Today, heart diseases are a major cause of death in developed countries. Sudden cardiac death, which involves a sudden loss of heart function, is particularly important. In normal situations, the heart acts as a pump in which the order to contract and pump blood is caused by small changes in the electrical properties of the myocardial cells. Many cases of sudden death are due to problems in the synchronization of this electrical order, resulting in an uncoordinated contraction of the heart known as ventricular fibrillation. In this state, the heart is unable to pump blood and death occurs within minutes unless a defibrillator shock is administered.
One possible trigger of ventricular fibrillation is a cardiac arrhythmia known as alternans, in which the contraction is coordinated on each beat but there is a beat-to-beat alternation in the strength of contraction.
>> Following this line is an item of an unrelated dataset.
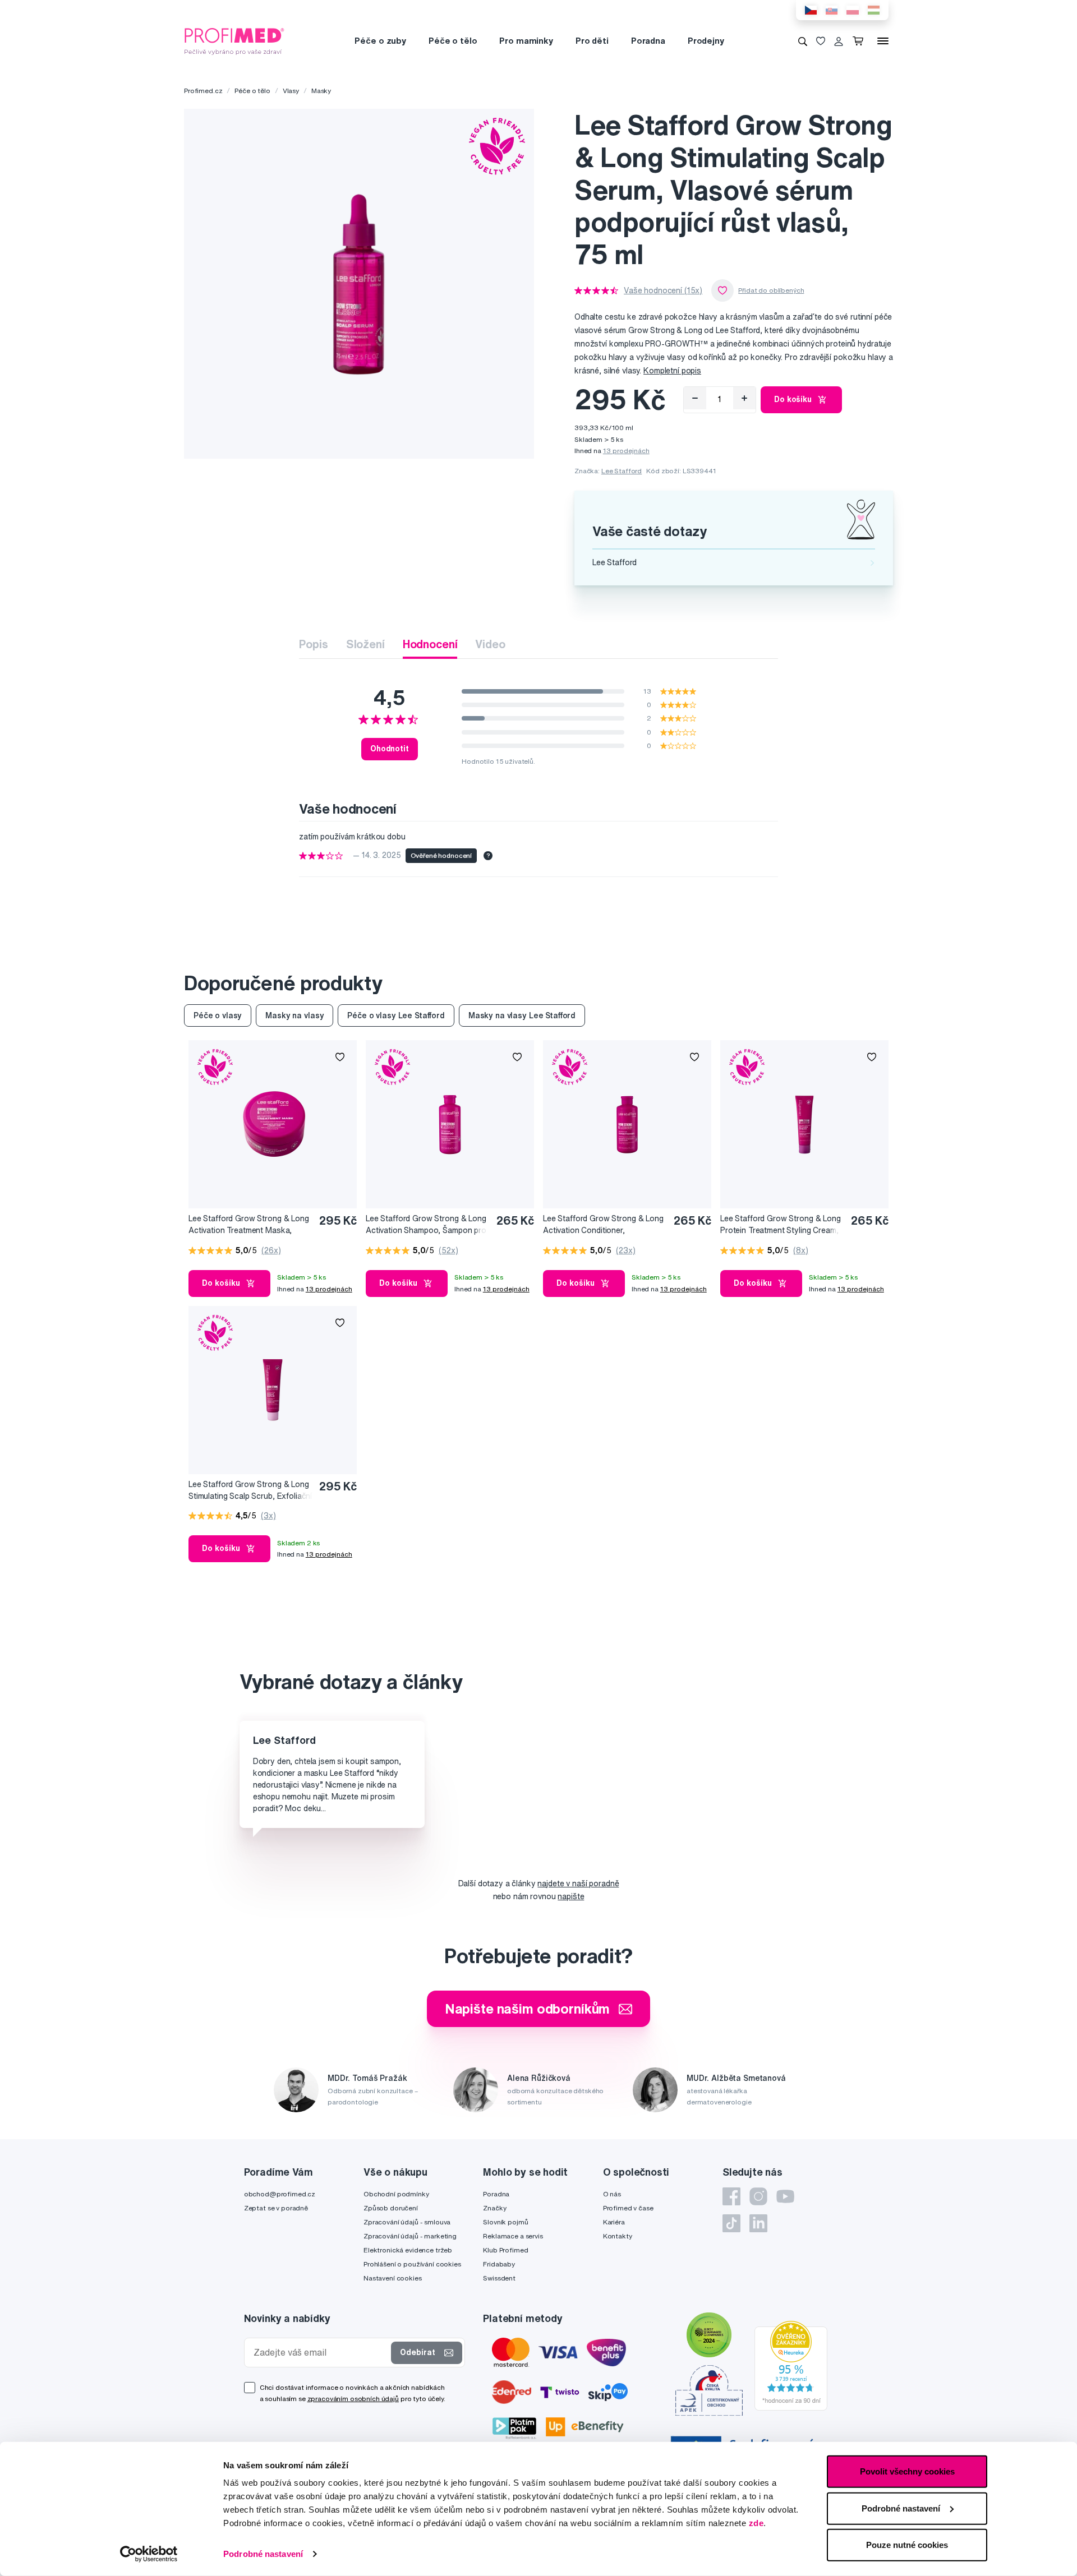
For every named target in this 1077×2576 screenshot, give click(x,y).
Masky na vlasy (294, 1015)
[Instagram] (758, 2196)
To understand the origin of this arrhythmia, it is necessary to study how the contraction occurs within the cell, where hundreds of small subunits composed of groups of channels release calcium ions when they receive the electrical trigger. This is what marks the strength of contraction: if they release more calcium, the contraction is strong; if they release little, the contraction is weak.
Scientists
Enric Álvarez Lacalle and
Blas and Echebarria of the UPC's
Department of Applied Physics and researchers from California State University have demonstrated through simulation models that the alternation is due to a type of transition that has intrigued physicists for decades: an order-disorder transition originally studied to understand the loss of magnetic characteristics when the temperature rises above a threshold value.
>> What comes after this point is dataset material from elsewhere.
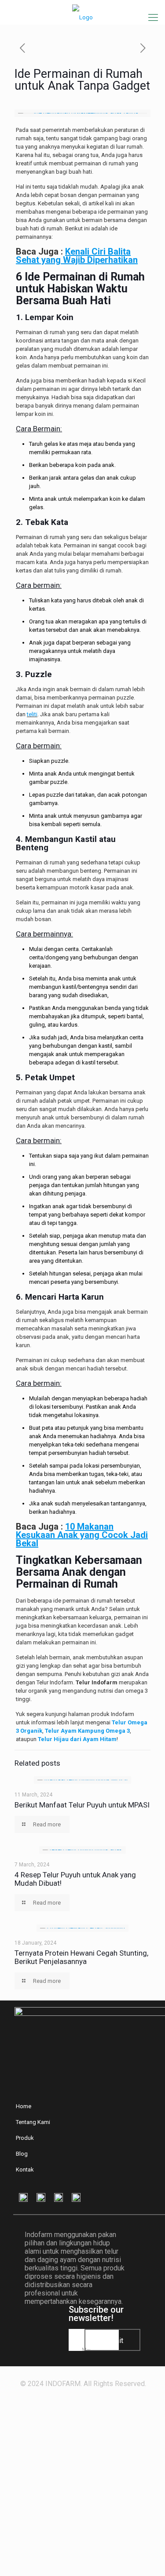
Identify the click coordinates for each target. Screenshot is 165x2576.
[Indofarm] (82, 10)
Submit (112, 2340)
A breakthrough for designing new drugsA ferromagnetic material is formed by small magnets that can focus in one direction or another. If each of these magnets points in a different direction, that is, if the system is disordered, its magnetic effect is cancelled. However, below a certain temperature, all the magnets begin to focus in the same direction and the system is ordered. This makes the whole material behave like a large magnet.
In the case of the heart, each subunit within the cell responsible for releasing calcium may decide whether or not to do so. When this happens in a disordered way, the number of cells releasing and not releasing is the same and the total calcium release is always the same. However, in some situations there is a transition to an ordered state, as in ferromagnetic materials. In this state, all the cells decide to release or not release calcium at the same time, resulting in a sequence of strong and weak contractions and ultimately a transition to ventricular fibrillation. The conclusion seems to be that order can kill in some cases.
According to the scientists, understanding the transition that causes sudden death can help design drugs to prevent it. The results of the research pave the way for the study of possible applications.
On the next step of the research, Blas Echebarria says "we are currently studying whether the same effect is observed in atrial cells. This would advance our understanding of atrial fibrillation, which does not cause sudden death as ventricular fibrillation does, but it involves a high risk of stroke and has a very high prevalence, especially in people over 60 years, reducing their quality of life”. In the new stage the researchers are working with scientists at the Catalan Institute of Cardiovascular Sciences (ICCC-CSIC), whose experiments they are attempting to model.